**WHAT YOU SHOULD DO:**
Write all entries out exactly, images excluded.

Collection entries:
──────────────────────────────

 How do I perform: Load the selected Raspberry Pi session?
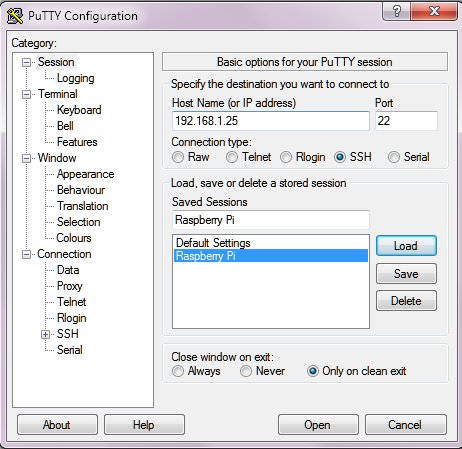[406, 246]
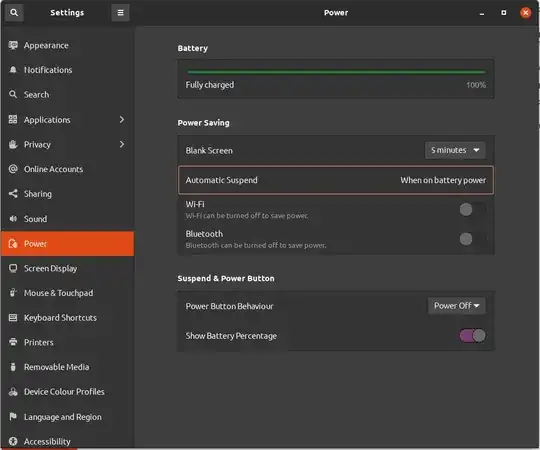Screen dimensions: 540x450
Task: Open the Automatic Suspend row
Action: (x=336, y=180)
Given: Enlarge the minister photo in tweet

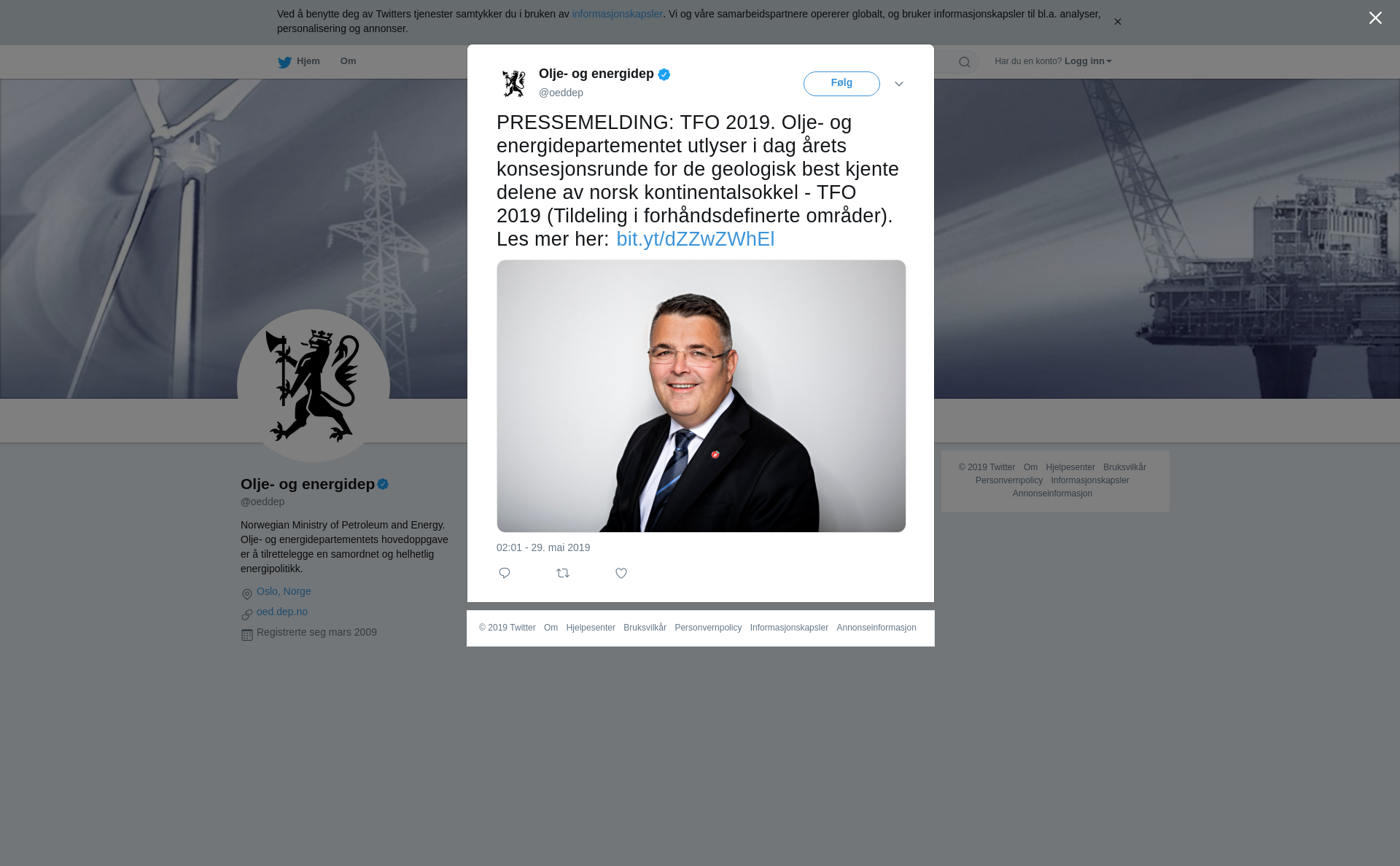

──────────────────────────────

**TASK ANSWER:**
 How do I perform: Load the selected Raspberry Pi session?
[406, 246]
Screen dimensions: 540x450
Task: Open the Automatic Suspend row
Action: (x=336, y=180)
Given: Enlarge the minister photo in tweet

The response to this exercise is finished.